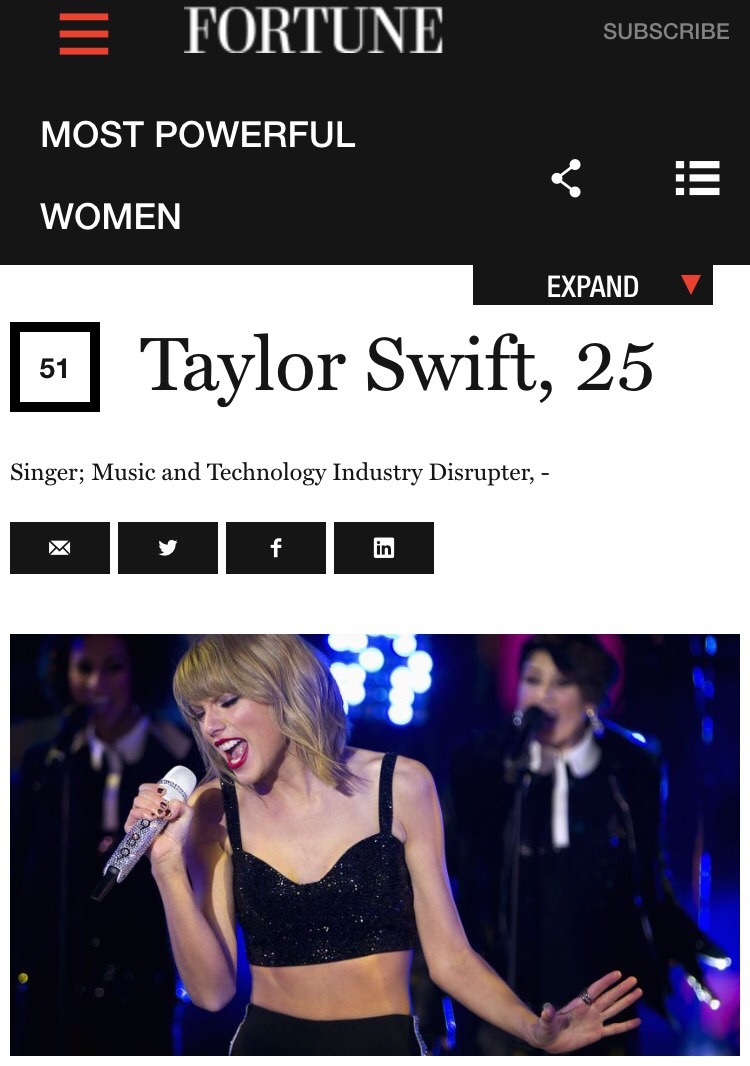Click the red downward triangle arrow
750x1066 pixels.
(x=690, y=284)
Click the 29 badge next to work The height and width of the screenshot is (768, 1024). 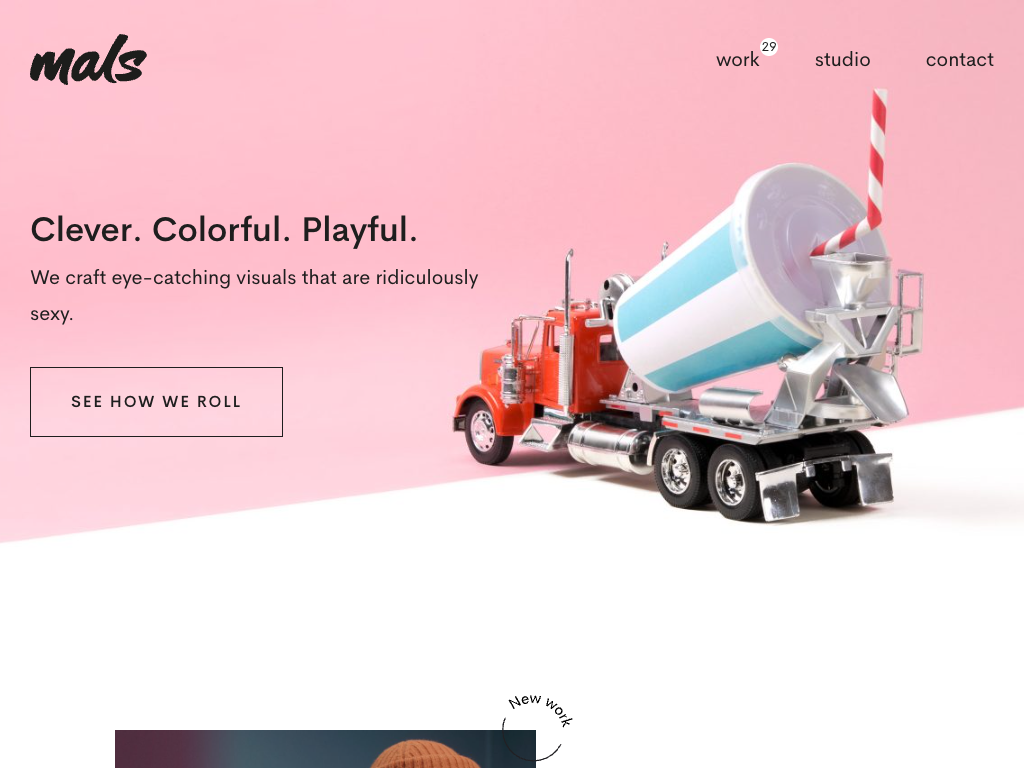coord(769,47)
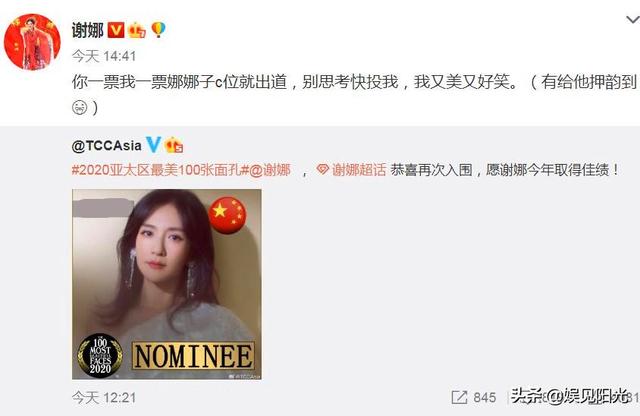Open the @TCCAsia account link

107,145
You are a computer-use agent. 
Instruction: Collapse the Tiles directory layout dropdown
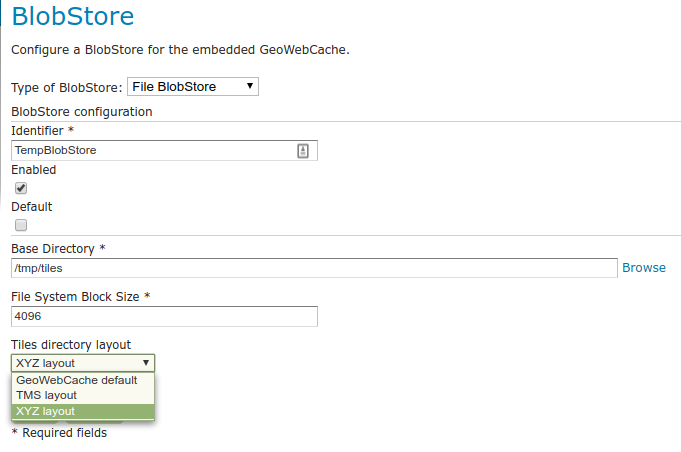coord(83,363)
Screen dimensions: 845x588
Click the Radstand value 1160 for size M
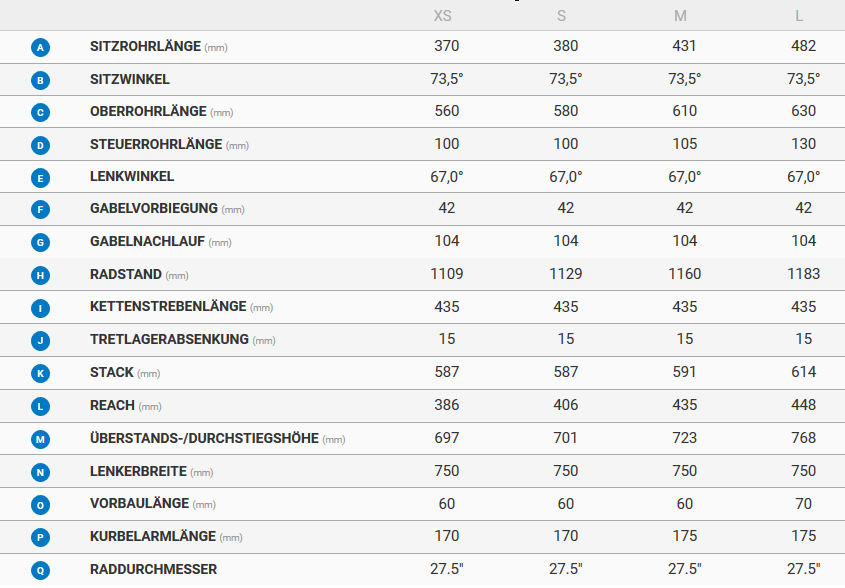point(684,274)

-*-

Exercise details:
Exactly restate the lines from the one holding "You are a computer-use agent." to the final line of the records above, including both and excluding pictures.

Written response:
You are a computer-use agent. 
Instruction: Collapse the Tiles directory layout dropdown
coord(83,363)
Screen dimensions: 845x588
Click the Radstand value 1160 for size M
point(684,274)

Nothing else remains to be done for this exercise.